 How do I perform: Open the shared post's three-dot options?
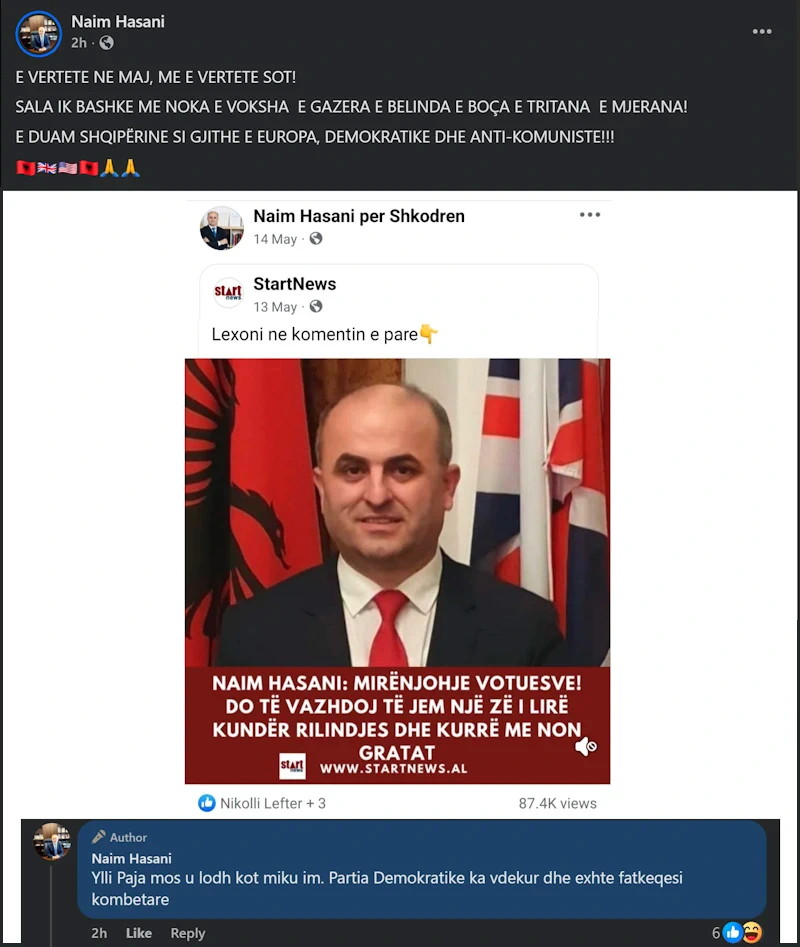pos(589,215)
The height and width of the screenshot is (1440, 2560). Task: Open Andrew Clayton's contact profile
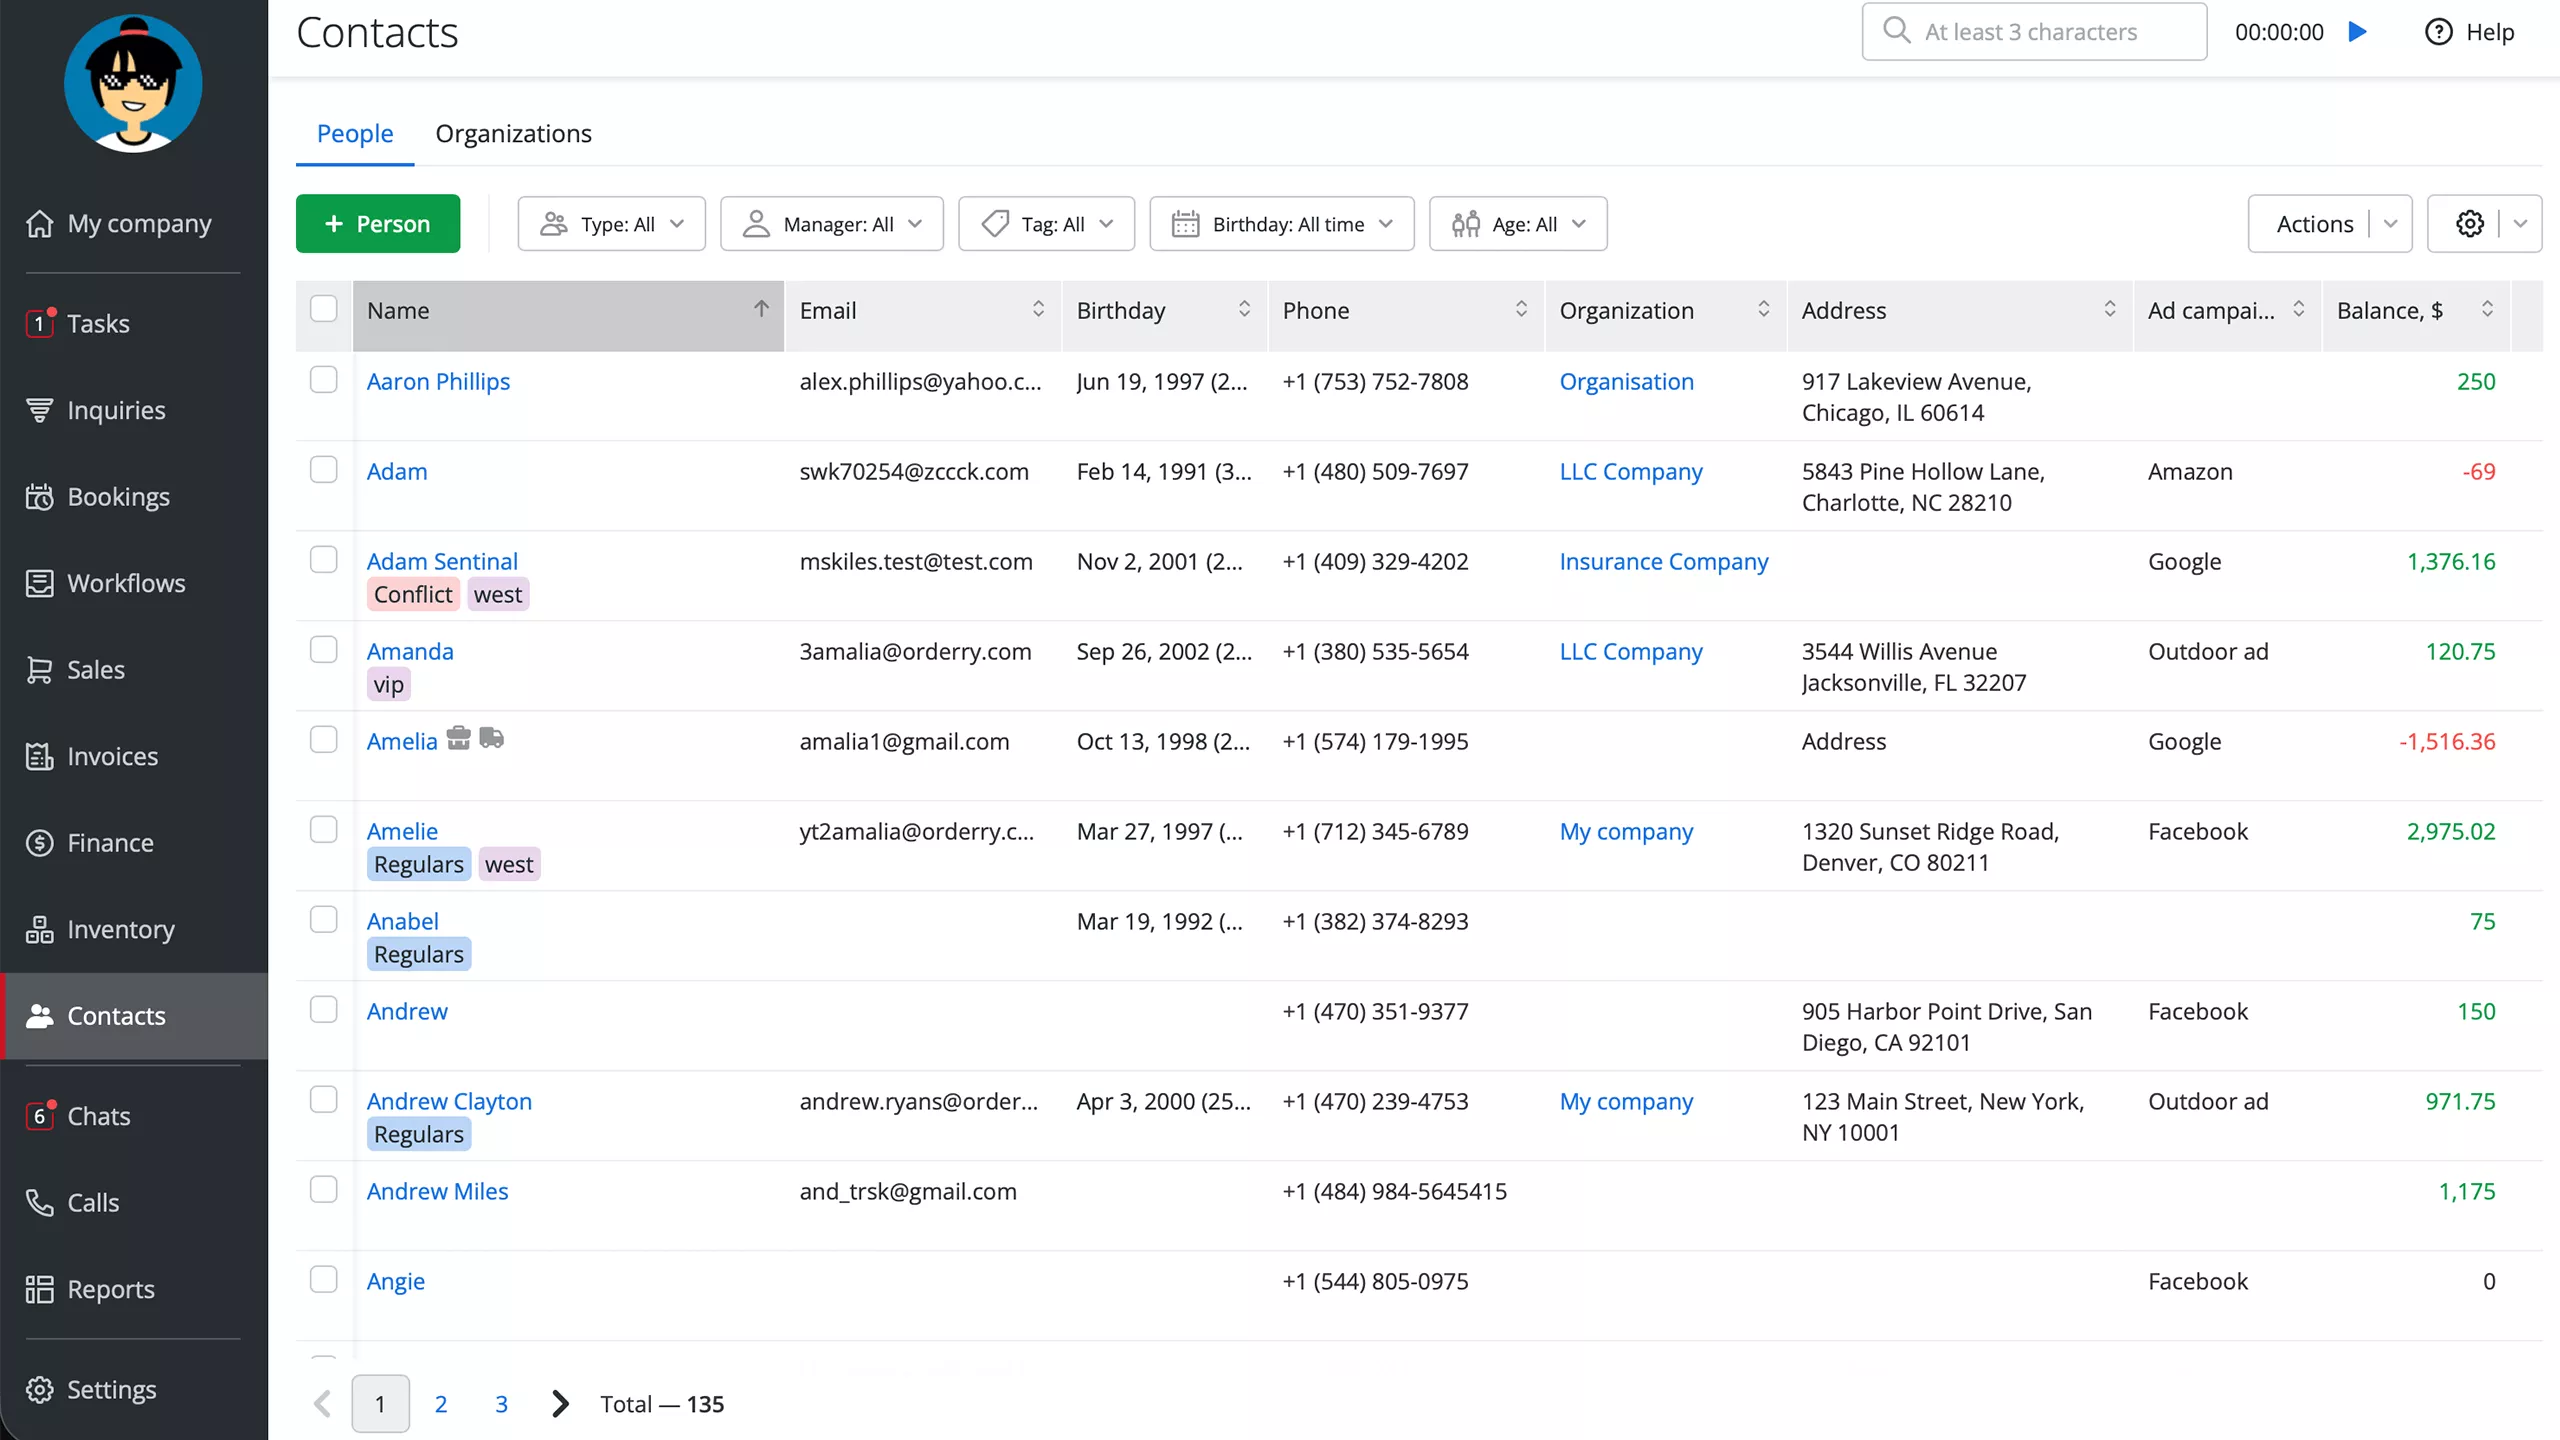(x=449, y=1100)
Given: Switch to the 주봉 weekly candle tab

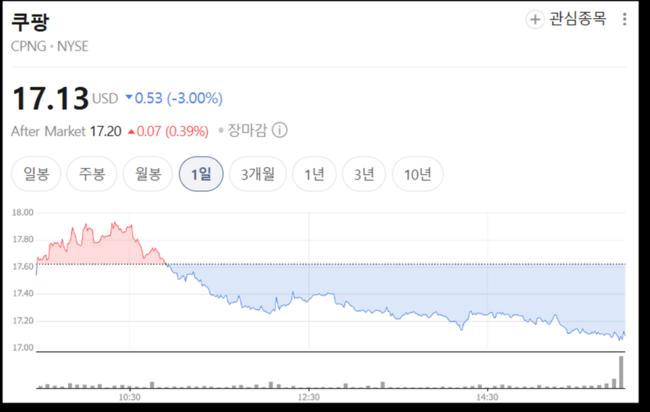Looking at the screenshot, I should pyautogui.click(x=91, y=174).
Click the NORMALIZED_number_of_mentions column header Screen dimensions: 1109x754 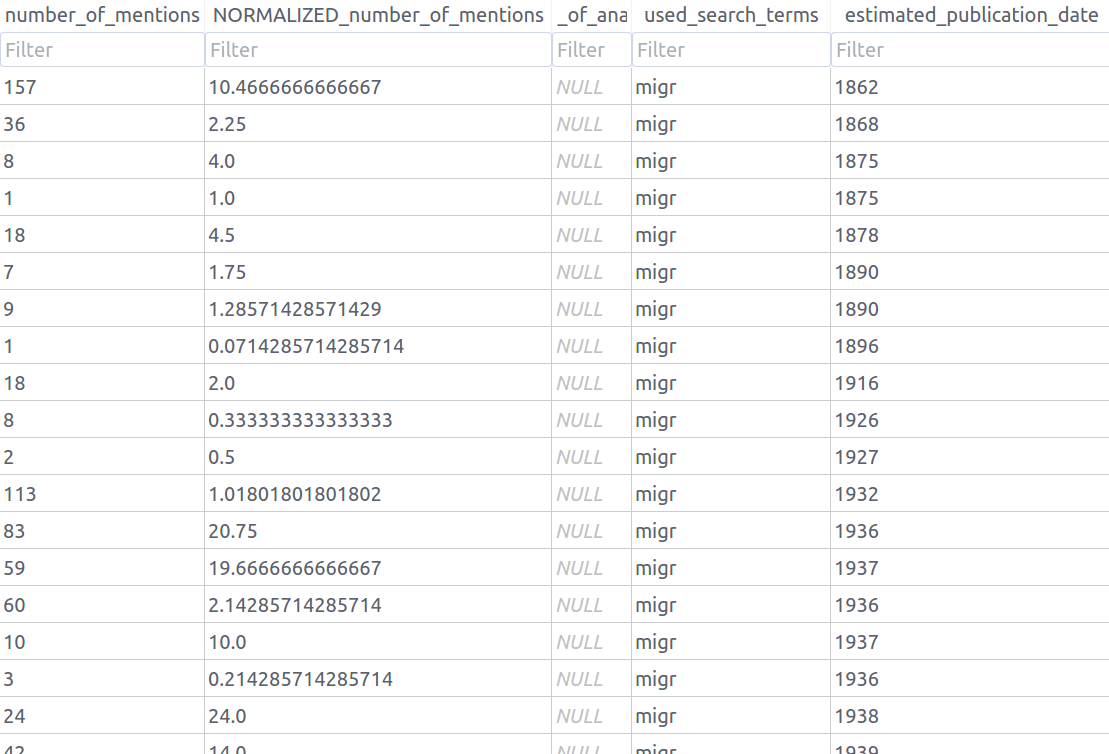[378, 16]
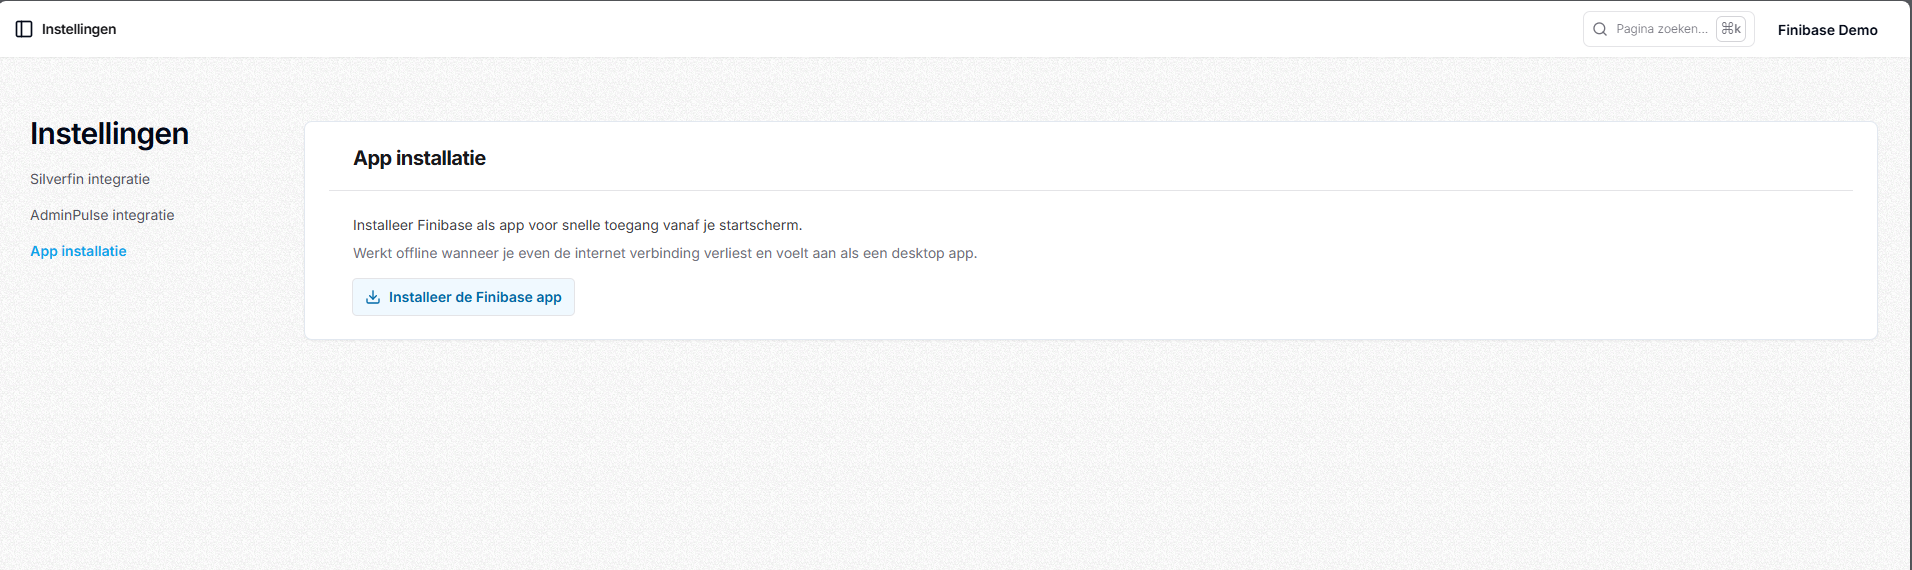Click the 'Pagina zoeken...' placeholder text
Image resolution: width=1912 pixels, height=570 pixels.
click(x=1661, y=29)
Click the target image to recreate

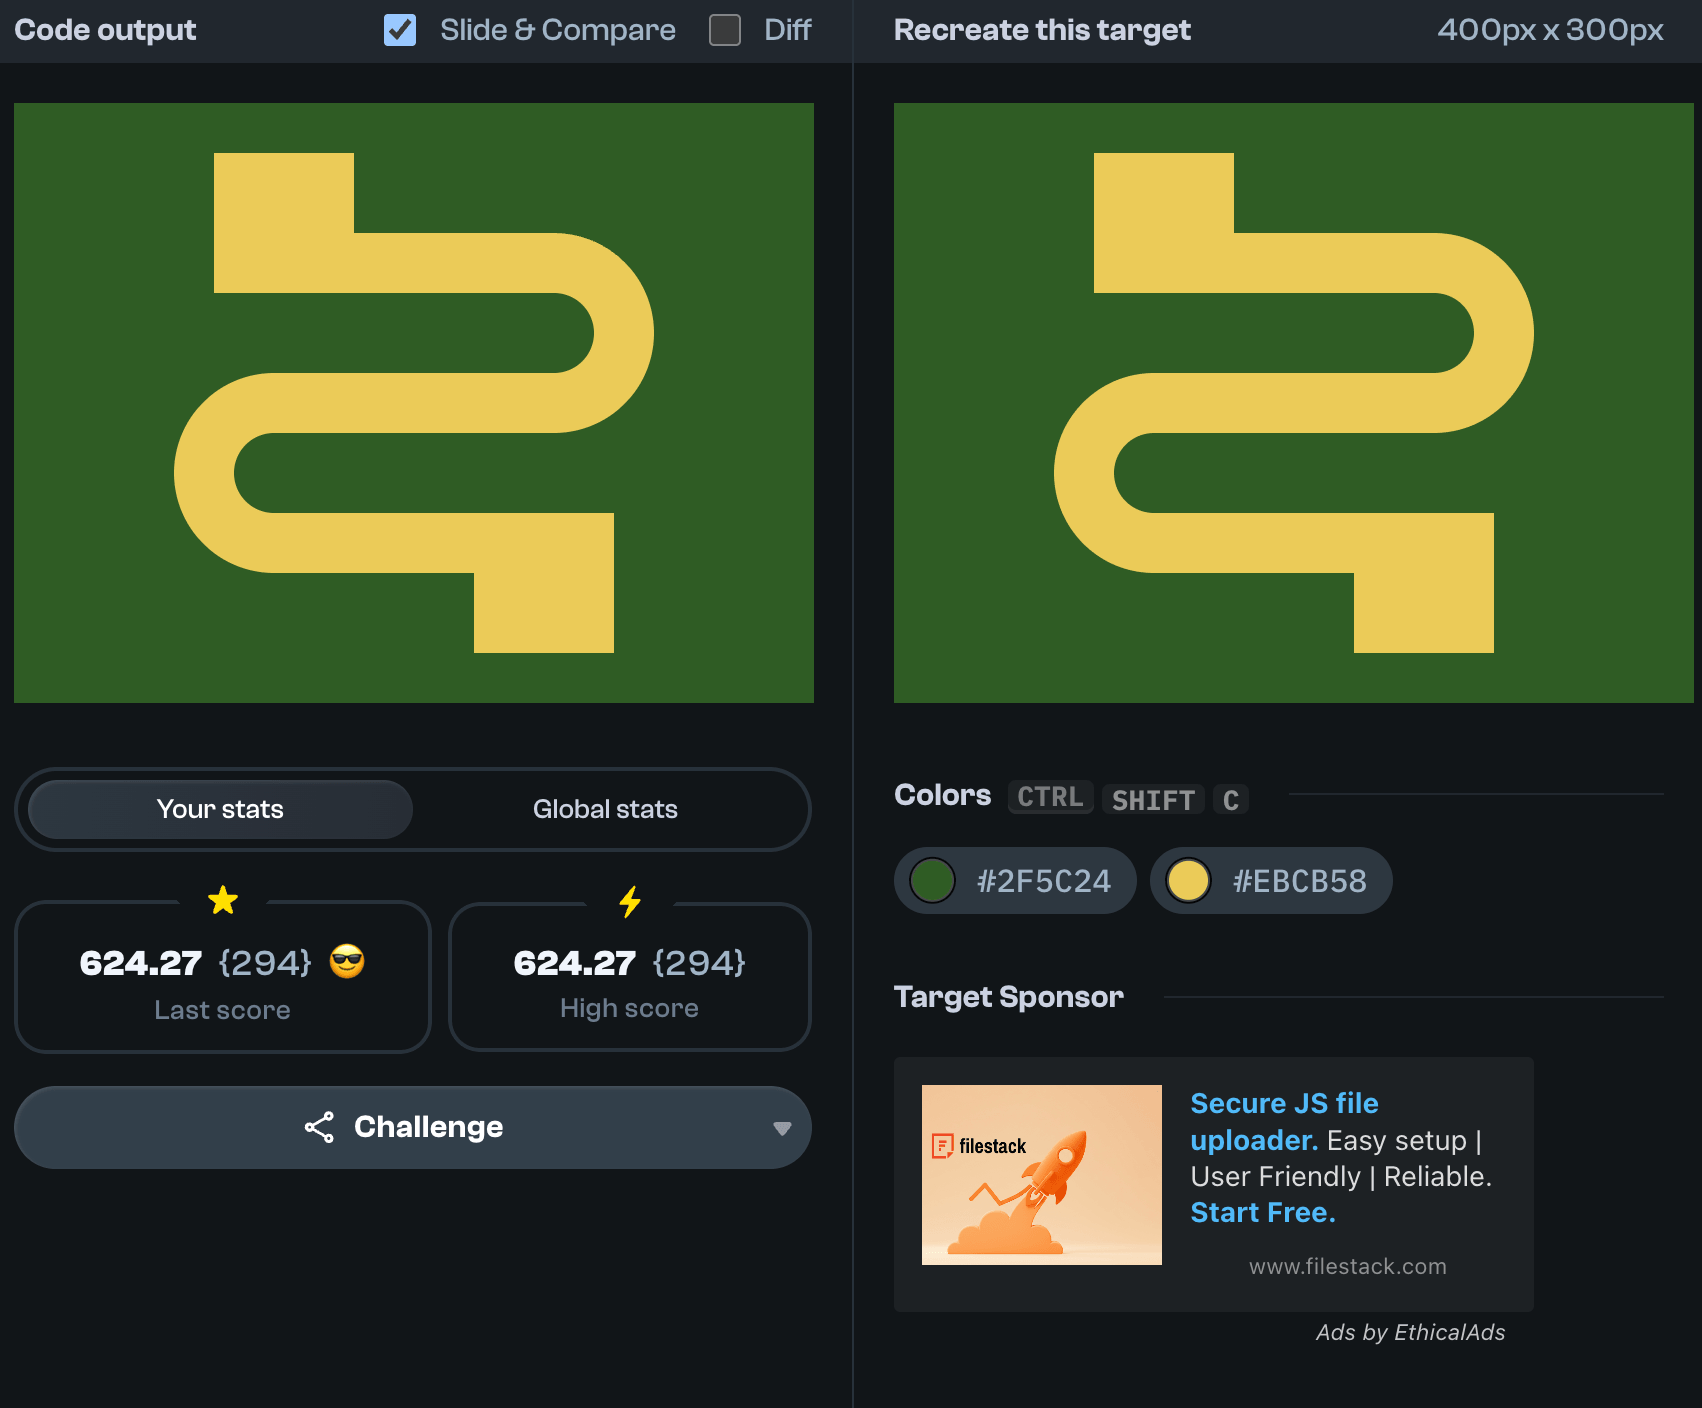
******
What is needed:
List each line of the material above that contains the word "Open", treating uppercase and lowercase as different.

Solution to this exercise:
 How do I perform: Open the shared post's three-dot options?
The height and width of the screenshot is (1440, 2560). Task: Open Andrew Clayton's contact profile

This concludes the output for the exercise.